Кроме этого, Hijack забивает рабочий стол ярлыками с интервалом примерно 1 мин. с линками на сомнительные ресурсы (пиктограммы у этих ярлыкрв соответствующие - девочки с большими "ХХ", лесба и т.д.)
И это не все: Ваш IE по умолчанию идет на http://www.hotoffers.info\... Даже после нажатия СТОП в IE по истечении 1 -2 минут Ваш IE все равно идет на http://www.hotoffers.info\... Эта страница устанавливается по умолчанию для Вашего IE. После смены ее на любую другую и перезапуска IE по умолчанию ВСЕ РАВНО будет http://www.hotoffers.info\...
3. Скачиваем http://download.microsoft.com/downlo...areInstall.exe Сразу ставить не надо - НЕ ПОМОЖЕТ. Он, конечно, определяет и пишет Вам "Possible Hijack Browser Modifire" и даже убивает его и может попросить Вас поменять начальную страницу Вашего IE с http://www.hotoffers.info\... на любую другую. Вы можете все это сделать.
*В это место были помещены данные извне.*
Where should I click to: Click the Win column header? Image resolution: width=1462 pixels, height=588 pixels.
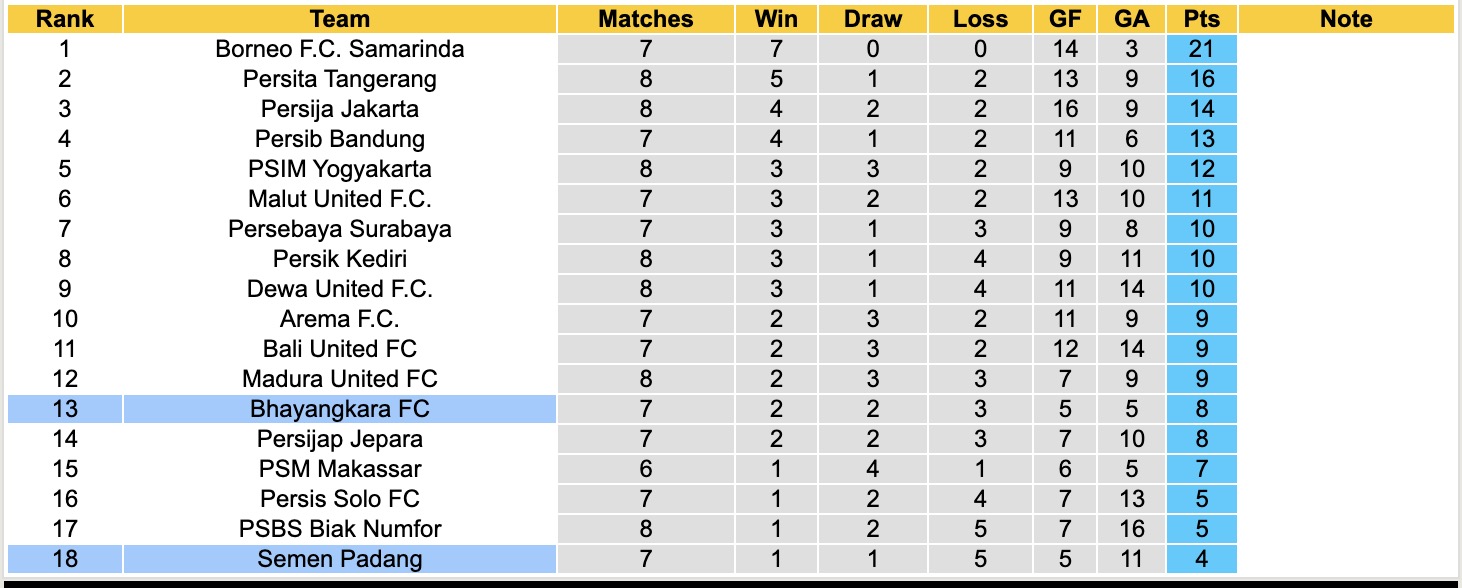[777, 19]
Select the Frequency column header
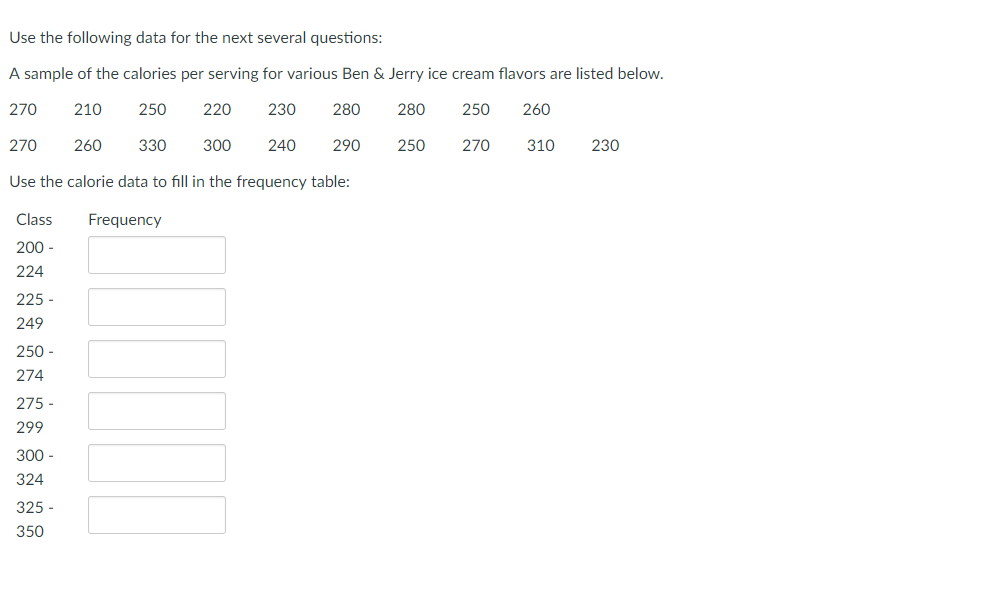The width and height of the screenshot is (1002, 592). pyautogui.click(x=124, y=219)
Но когда Вы запустите MicrosoftAntiSpyware (даже если прямо сразу же после первого сканирования) то увидите, что ничего не изменилось, и Hijack на своем месте!!! И Ваш IE хочет все на ту же страницу...
В param32.dll есть еще ссылка на X.exe, но его у меня нет, т.к. DrWeb запрещает к нему доступ, потому что он инфицирован Dialer.Payserv.
4. Загружаемся в DOS и руками удаляем файли из пп.1, 2. (Например, в DN)
5. Грузим винду в обычном режиме - удаляем все папки C:\Documents and Settings\Администратор\Local Settings\Temporary Internet Files\Content.IE5\. Т.е. в ....\Content.IE5\ должны лежать два файла: desktop.ini и index.dat и больше никаких папок, т.к. ошметки Hijack&#039;a лежат в виде Trace Coockie в одной из папок в каталоге ...\Content.IE5\
6. Запускаем MicrosoftAntiSpyware. Она показывает что все равно "Possible Hijack Browser Modifire" есть. Просто жмем view results и удаляем то, что он нашел.
7. Идем в "Системный реестр". Жмем искать param32.dll. Конечно, он там все еще есть. В реестре Hijack создает ветку и там в качестве IE proxy установлена param32.dll. Удаляем из реестра (слева в дереве) всю папку вида {}. В этой папке лежат два строковых параметра, один из которых имеет значение param32.dll.
8. Теперь все ОК.
9. ...и поставьте Firewall.
PS: даже после всего этого MicrosoftAntiSpyware все равно пишет, что "Possible Hijack Browser Modifire", но по умолчанибю установлена нужная мне страница.
Т.е. кое-какие ошметки все-таки еще остались...

----------


## Geser

В общем-то тема не для описания лечения, а для голосования. А решили эту проблему только вчера у человека http://virusinfo.info/index.php?boar...;threadid=1166 при помощи АВЗ, и не так страшно   :Stick Out Tongue:

----------


## egik

Вот список полностью решенных проблем  :Wink: 
http://virusinfo.info/showthread.php?t=2445
http://virusinfo.info/showthread.php?t=2542

----------


## sergey_gum

Вирусов у меня уже даавно небыло, так что не было и проблем.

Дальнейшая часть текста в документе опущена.